Could you substitute "newsletter" for "mailing" in the lines starting at the one containing "The width and height of the screenshot is (368, 261)." and ending at the last line, keeping everything else unchanged and leaving the pictures out?

## MATERIAL FOR THIS TASK

___

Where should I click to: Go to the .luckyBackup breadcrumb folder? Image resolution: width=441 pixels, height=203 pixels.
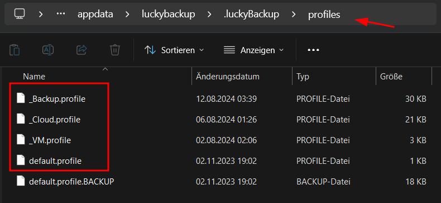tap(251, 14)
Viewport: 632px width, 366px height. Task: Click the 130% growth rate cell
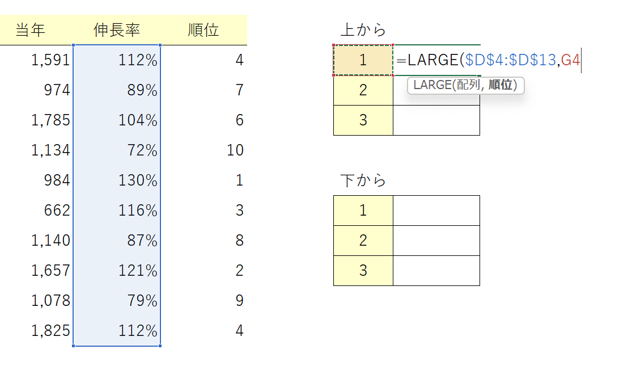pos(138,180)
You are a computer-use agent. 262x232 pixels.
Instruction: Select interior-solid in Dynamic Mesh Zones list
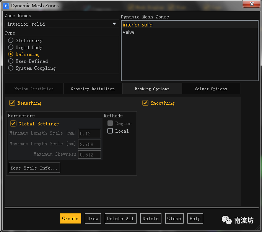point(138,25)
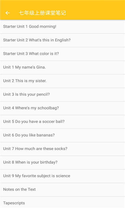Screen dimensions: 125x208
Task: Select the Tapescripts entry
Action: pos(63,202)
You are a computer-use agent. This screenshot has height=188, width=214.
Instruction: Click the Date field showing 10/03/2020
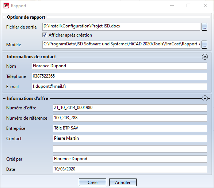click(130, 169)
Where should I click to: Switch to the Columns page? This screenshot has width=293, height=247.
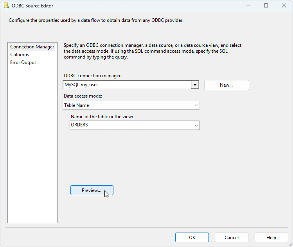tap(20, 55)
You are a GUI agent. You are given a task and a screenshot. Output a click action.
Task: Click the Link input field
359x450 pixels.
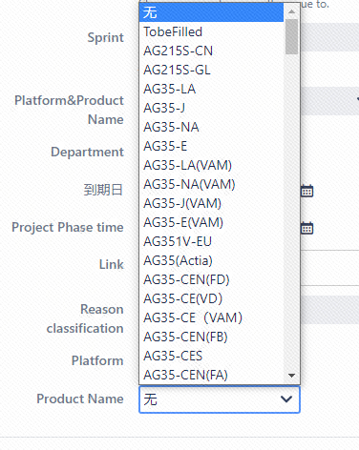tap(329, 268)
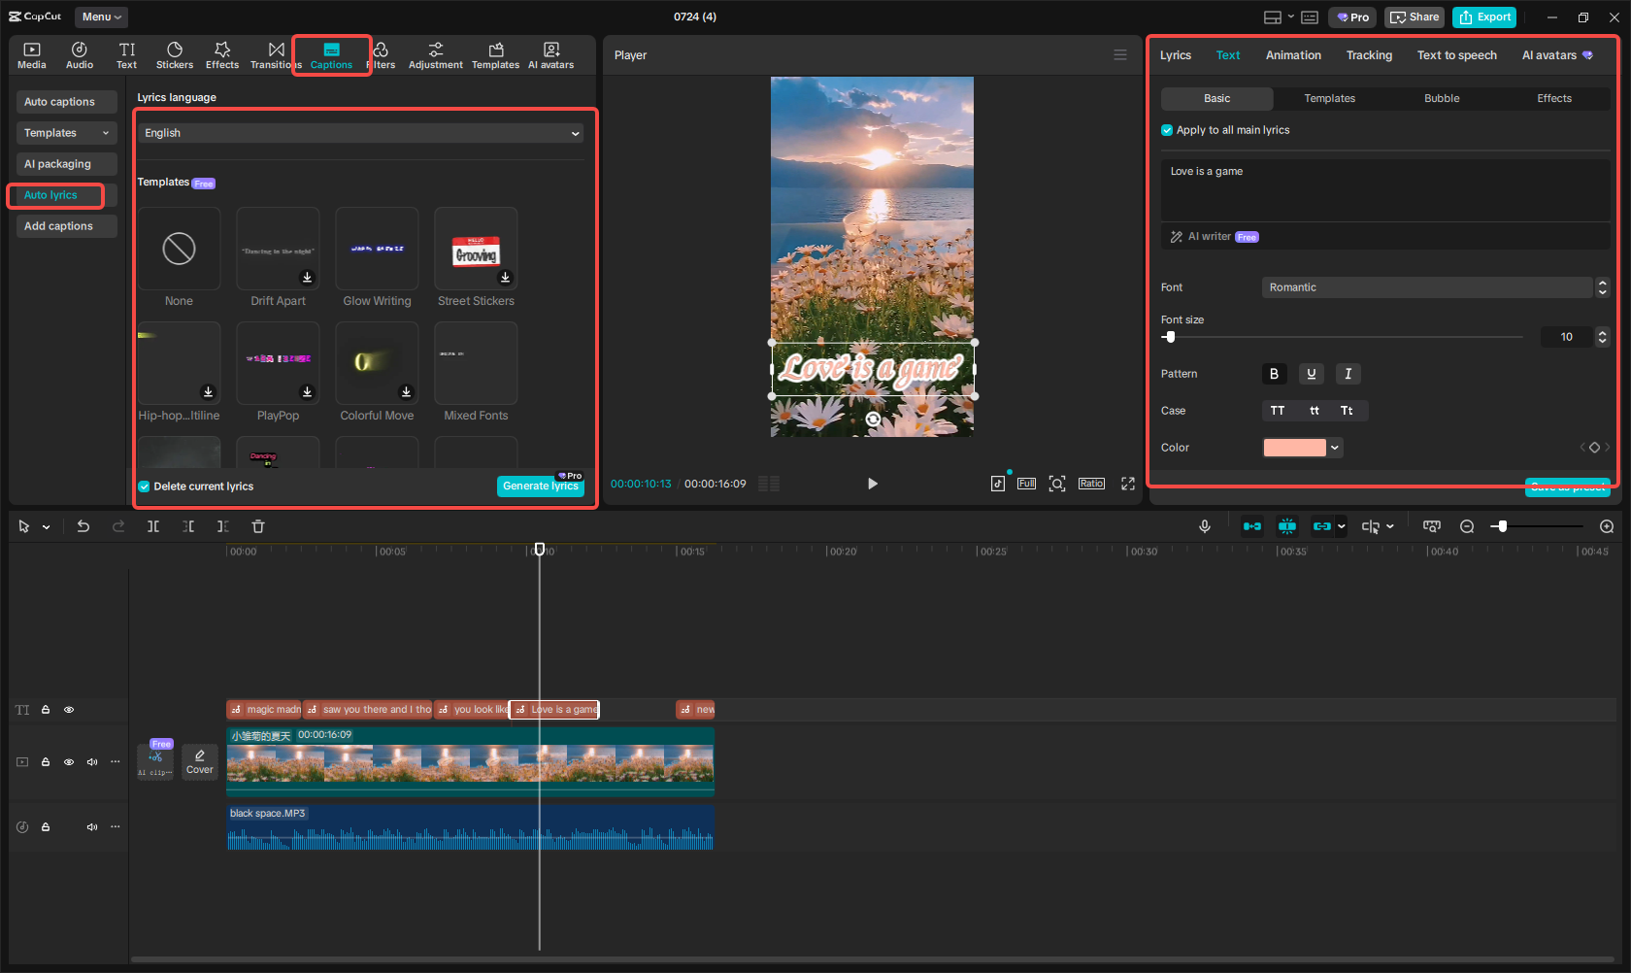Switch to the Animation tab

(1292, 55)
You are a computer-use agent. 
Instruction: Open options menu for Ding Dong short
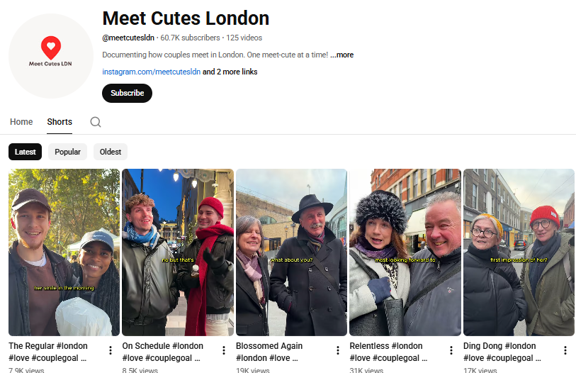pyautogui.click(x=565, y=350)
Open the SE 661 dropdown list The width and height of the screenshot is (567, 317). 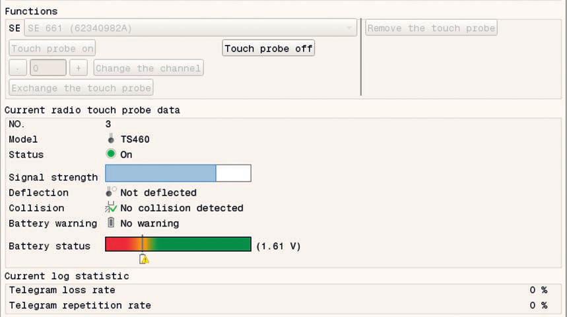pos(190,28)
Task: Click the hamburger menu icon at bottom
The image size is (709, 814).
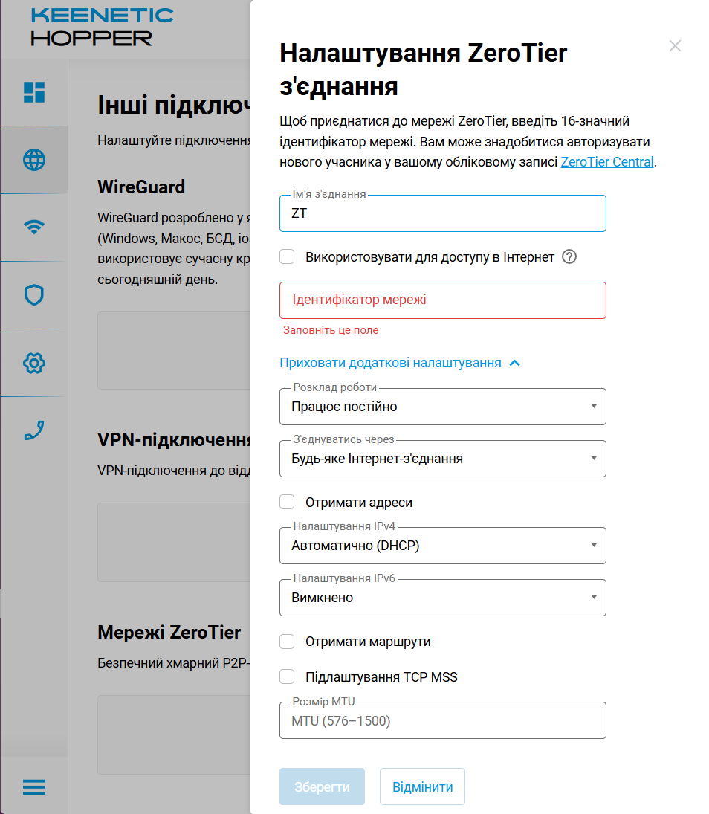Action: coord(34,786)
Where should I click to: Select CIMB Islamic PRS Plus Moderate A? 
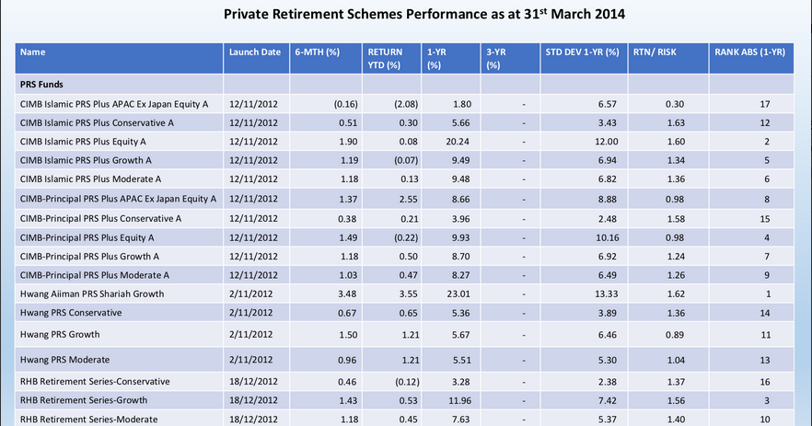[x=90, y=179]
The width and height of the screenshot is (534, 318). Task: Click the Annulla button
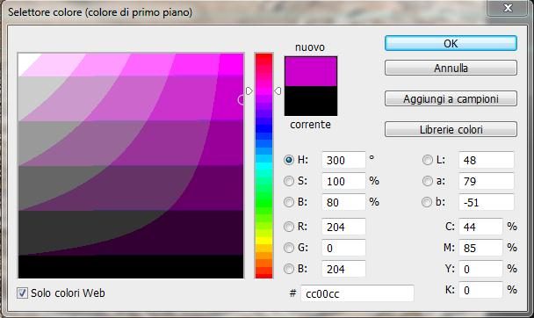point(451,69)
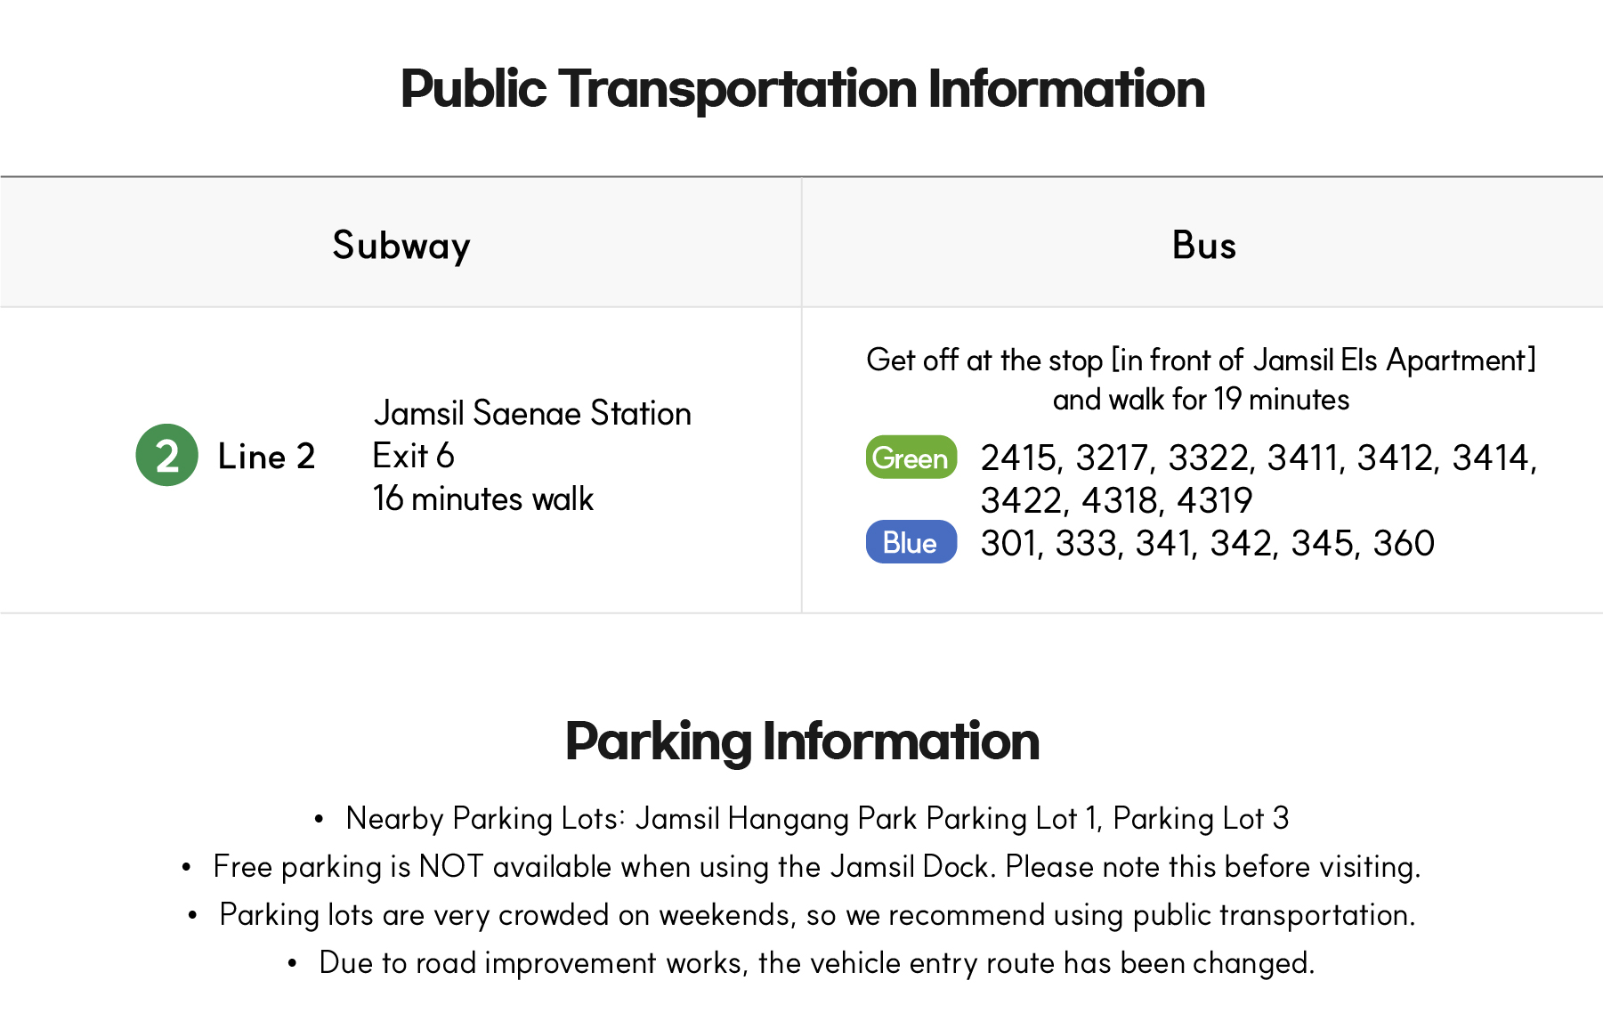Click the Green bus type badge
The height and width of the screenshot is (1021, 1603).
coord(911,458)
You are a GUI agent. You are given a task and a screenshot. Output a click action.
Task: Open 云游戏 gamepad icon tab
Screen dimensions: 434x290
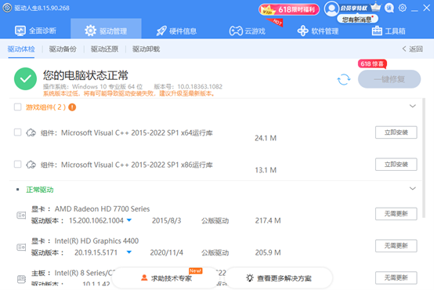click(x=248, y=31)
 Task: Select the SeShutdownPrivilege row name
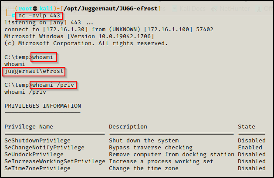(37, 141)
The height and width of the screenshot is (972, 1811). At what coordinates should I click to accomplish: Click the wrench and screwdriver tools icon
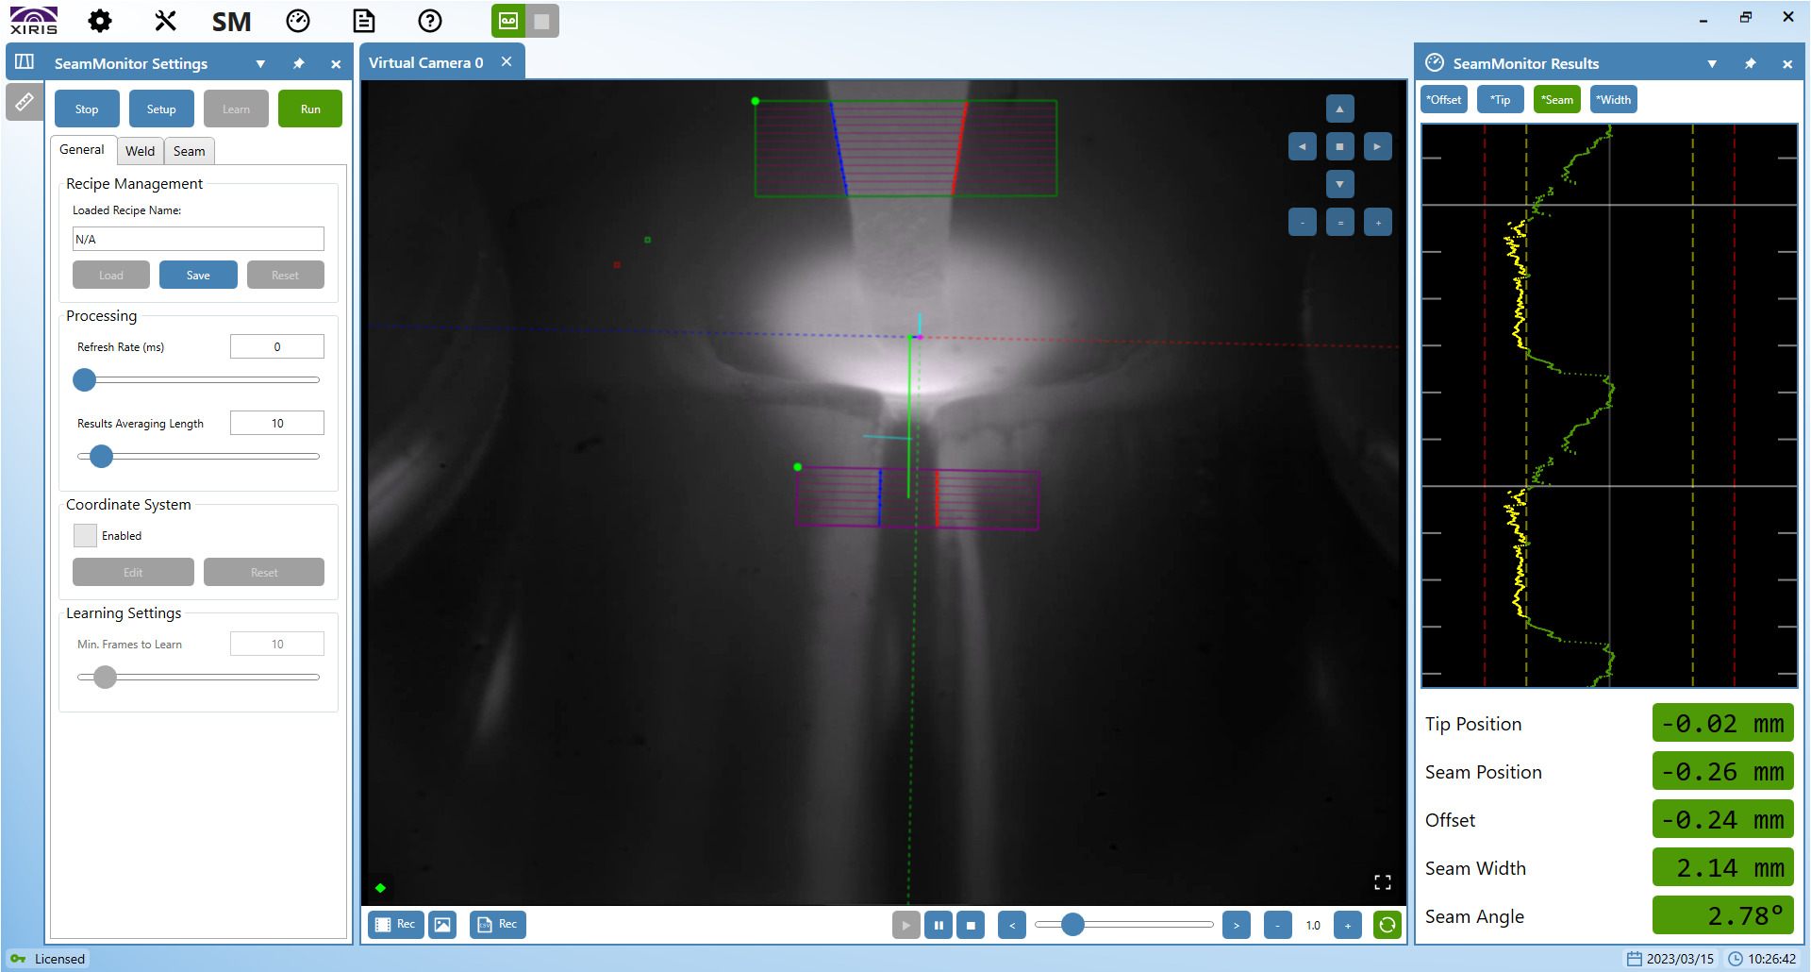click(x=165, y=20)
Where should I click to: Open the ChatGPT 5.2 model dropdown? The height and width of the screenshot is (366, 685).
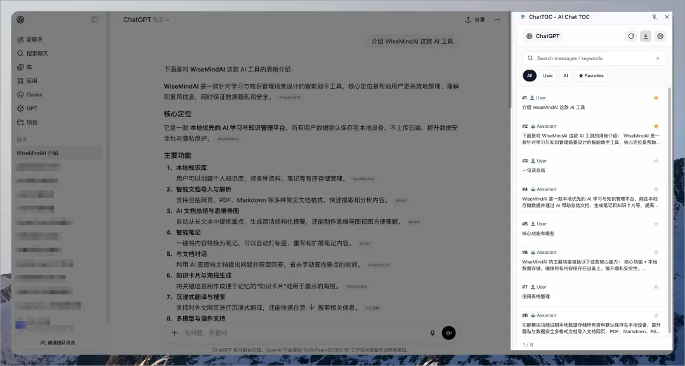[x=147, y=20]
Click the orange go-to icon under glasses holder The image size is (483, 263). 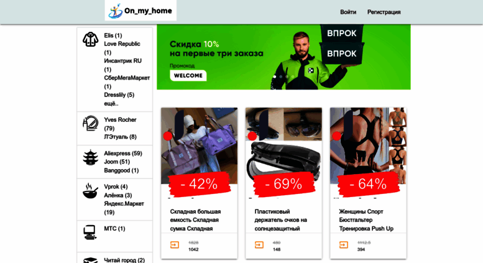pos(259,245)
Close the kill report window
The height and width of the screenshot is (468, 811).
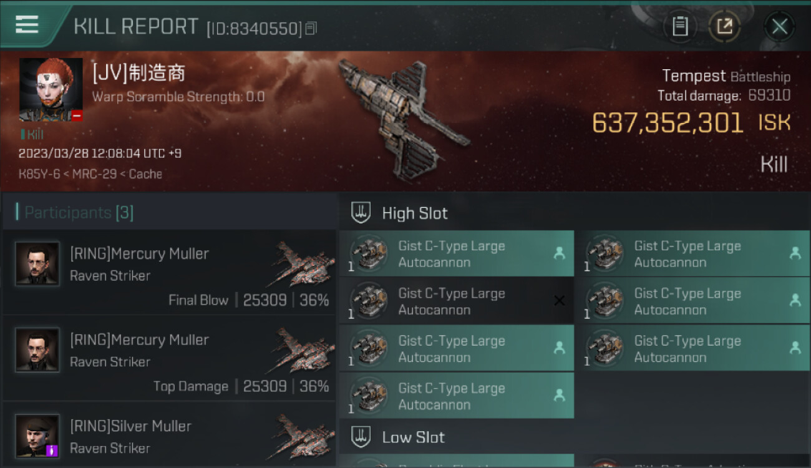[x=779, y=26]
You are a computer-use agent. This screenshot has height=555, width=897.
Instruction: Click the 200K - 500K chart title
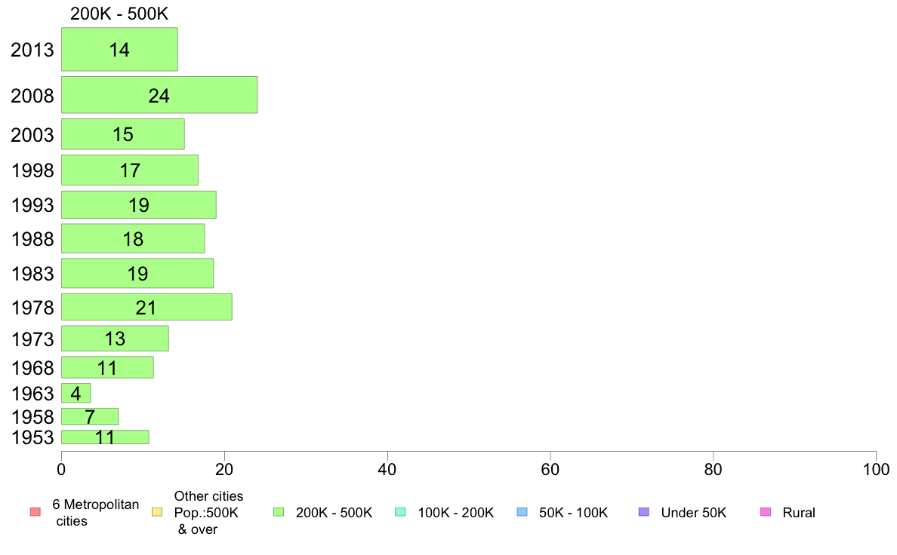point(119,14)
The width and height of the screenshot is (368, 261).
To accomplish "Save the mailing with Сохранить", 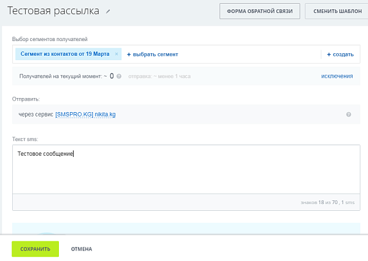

___

## WRITTEN REPLY
The width and height of the screenshot is (368, 261).
To accomplish "Save the newsletter with Сохранить", 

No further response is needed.